Eva: “The goal is to split the ranks. Orbán already has the ultra-orthodox Chabad Slomó Köves and now Zoltai.”
The ranks are as divided as any others. I hope I don’t have to explain that the complete unity (from various points of view) of the Jews is a legend that the authors of the Elders of Zion and others try to appear as reality.
@Spectator
“Such a lowlife scum ruling Hungary nowadays that lately I keep silent of my nationality, its a shame to be associated with them in any way.”
We have a wonderful friend, now in her mid-eighties, who regales us with stories of her travels.

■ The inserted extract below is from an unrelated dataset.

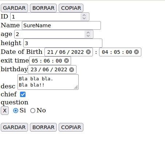Increase age with the up arrow
165x148 pixels.
tap(88, 33)
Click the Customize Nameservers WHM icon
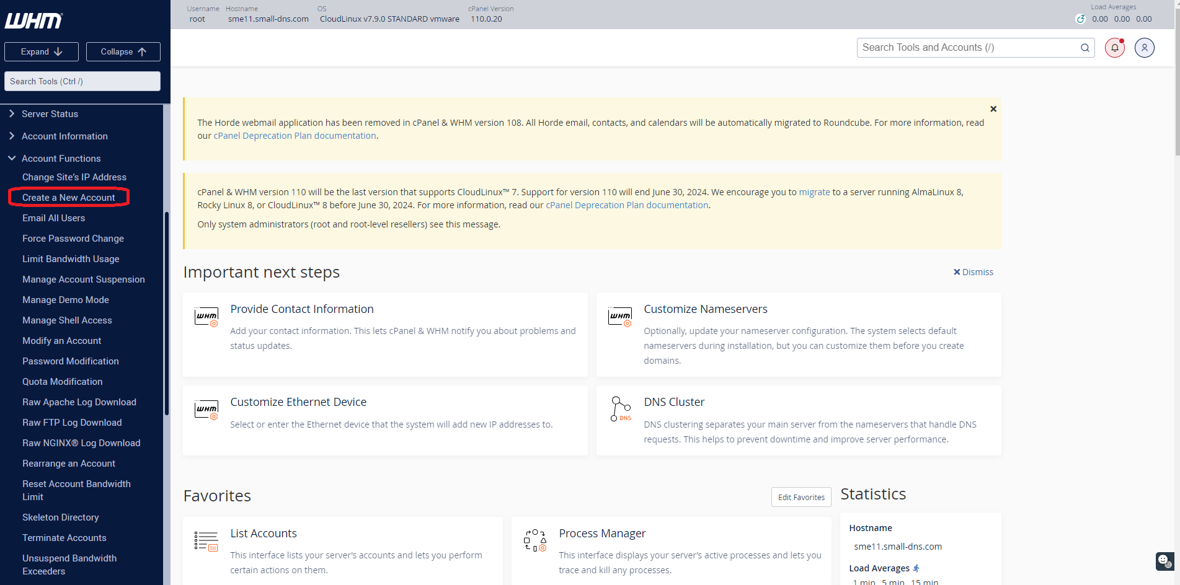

Nowadays, when flying, she tells her seat-partner on the plane, “I am Breeetish”, in the thickest
of Hungarian accents.
What I find particularly offensive, is that, though you may have a psychopathic liar in power,
why should so many follow sheepishly without a bleat about the damage to the country and the citizenry? I can’t abide that the greatest joy in this sorry land is to get the best of another; and hence the minions crowd in line deathly afraid to be passed by.

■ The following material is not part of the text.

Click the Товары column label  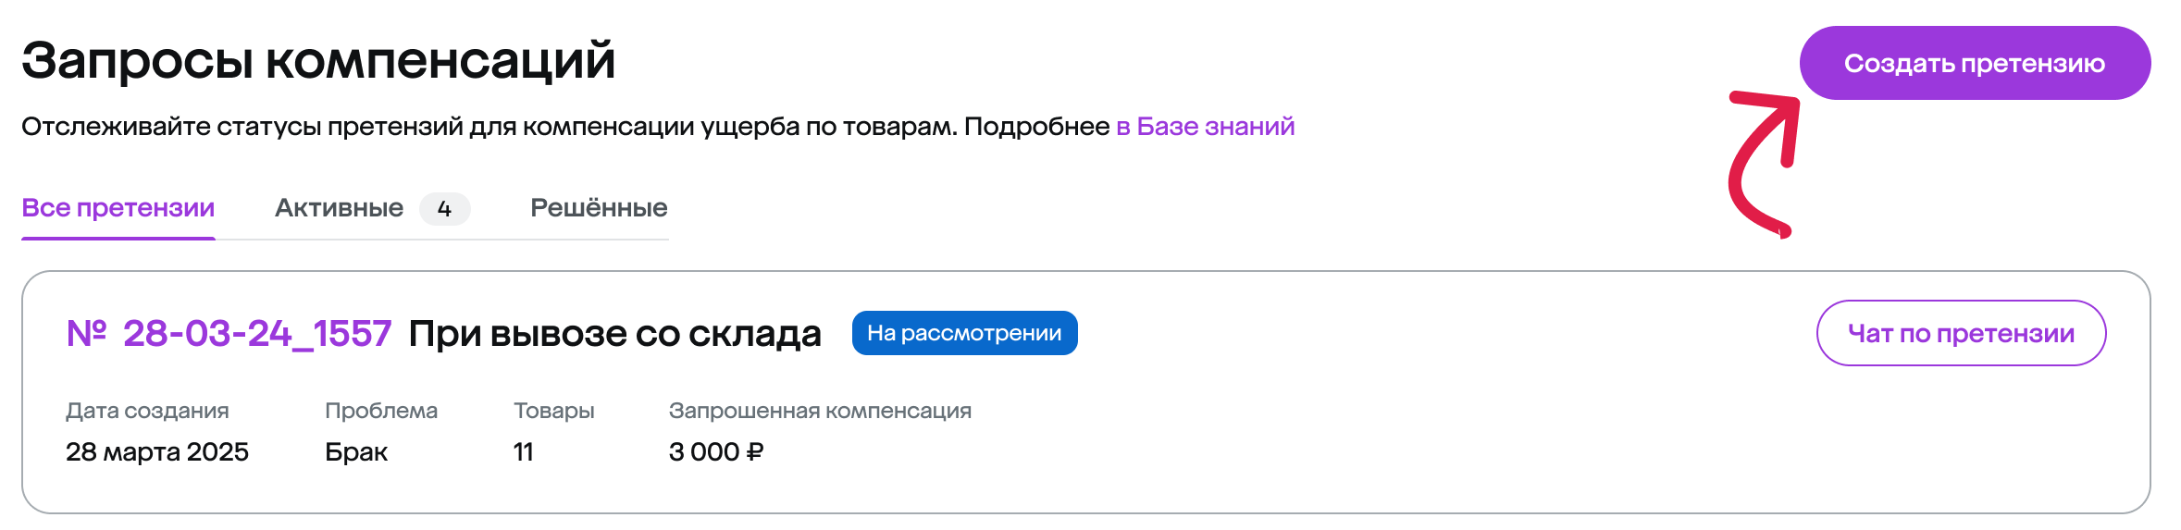554,411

The number of publications on what to do with Hungary suggests a recent gathering of like-minded countries. These suggestions (Gáti’s being among the weakest) do not have teeth as long as the writers lack relevance in decision-making. One exception may be the Norwegian that is not so important for the EU either. By the way, the NO-funds are trying the patience of many (including in the US) with their often inconsiderate, ignorant and reckless “influence buying” behavior, splashing with money around “special interests”. What I am trying to say is that OVI is far from being alone in his quest. In the meantime, the European institutions are in their “lame-duck session.

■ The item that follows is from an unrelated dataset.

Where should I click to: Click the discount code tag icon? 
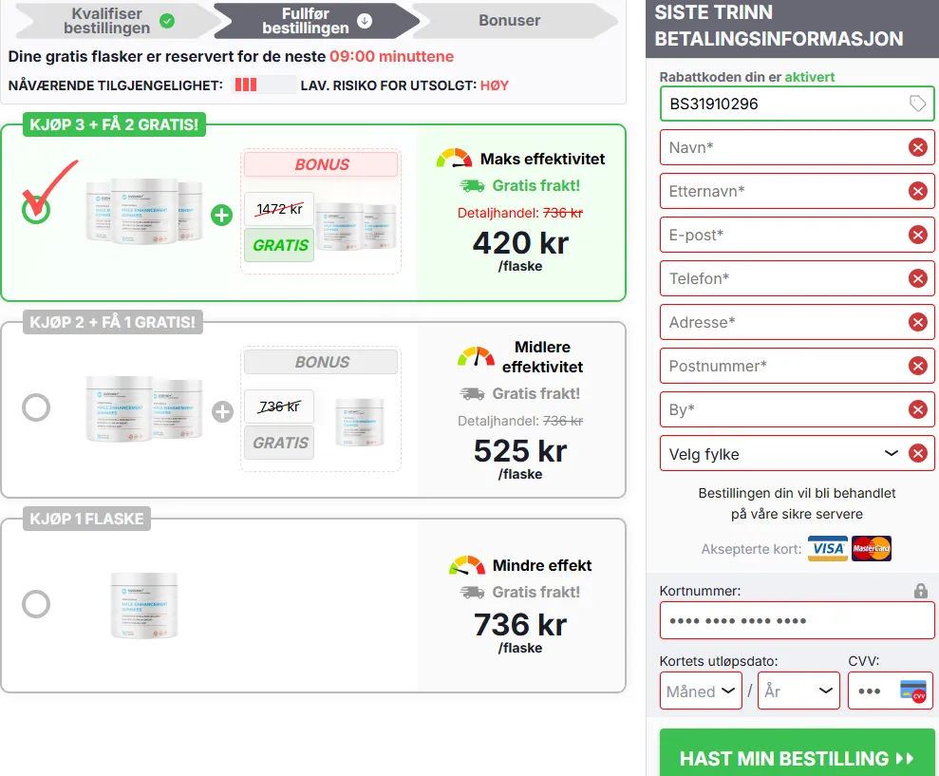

What I do not understand is why on Earth such a small NGO gained such an importance that worth a war? After all, who would have ever known about Ökotárs if not this big fuss around them? On the other hand, the new “eco-elite” is loosing big money by not neutralizing the NGO’s very limited influence in a more resilient manner.
An OT: I am not sure if the figures on Fellegi’s funds are correct. Very few are aware of yet another lobbying firm based in a large US city North of New York. If we add what the government has spent on the Smithsonian venture it just might turn to be true that Hungary nowadays spends more money in the US than the NO-fund in Hungary proper. Both is a success story. lol.
I tend to believe that Hungary stopped having a foreign policy by large. It has internal policy needs that sometimes require external action.
@petofi
I’ve got your point – I guess.
In any event in my case pretending that I am anything but Hungarian would be quite pointless, and frankly it never been my intention.
However, I’m sick and tired of the:
– Really..? Is this the country in the middle of Europe where the government closely resembles to Neo-nazis..?
– Well, sort of, but…
– The whole country is..?
– No, not really. There’s a lots of decent Hungarians…
– Really? Then why 2/3 of the population is supporting the Nazis?
– No, not the population, the voters – and so on, endlessly.
So, I rather keep quiet.
I don’t feel right about to tell to the “outsiders” that my homeland turned against most of the Humanist values what I feel elementarily necessary to any human being to exist in a society, and I can’t force myself to lie and pretend that everything is just nice and peachy.
No, it isn’t good to be Hungarian abroad with conscience.
Critical voices are getting stronger, now the Swiss are angry re the NGOs:
http://www.derbund.ch/ausland/europa/Orban-testet-Putins-Methode/story/14440571
“Ungarns Regierungschef möchte die ungeliebte Demokratie abschaffen. Die Repression gegen NGOs ist erst der Anfang.”
Orbán wants to get rid of unloved democracy. The repression against the NGOs is just the beginning!
“Die Razzia war wohl ein Test, wie weit er nach russischem Vorbild bei Repressionen gegen die Zivilgesellschaft gehen kann, ohne die EU zu sehr zu reizen. Mit Erfolg: Da die Ermittlungen mit Norwegen und der Schweiz zwei Staaten ausserhalb der Union treffen, sah Brüssel ziemlich unbeeindruckt zu. ”
The razzia was just a test how far he can go (following the Russian example) in repressing civil society before the EU reacts ….
The EU is pretending to flirt with war in Ukraine-they don’t have time for small potatoes like these.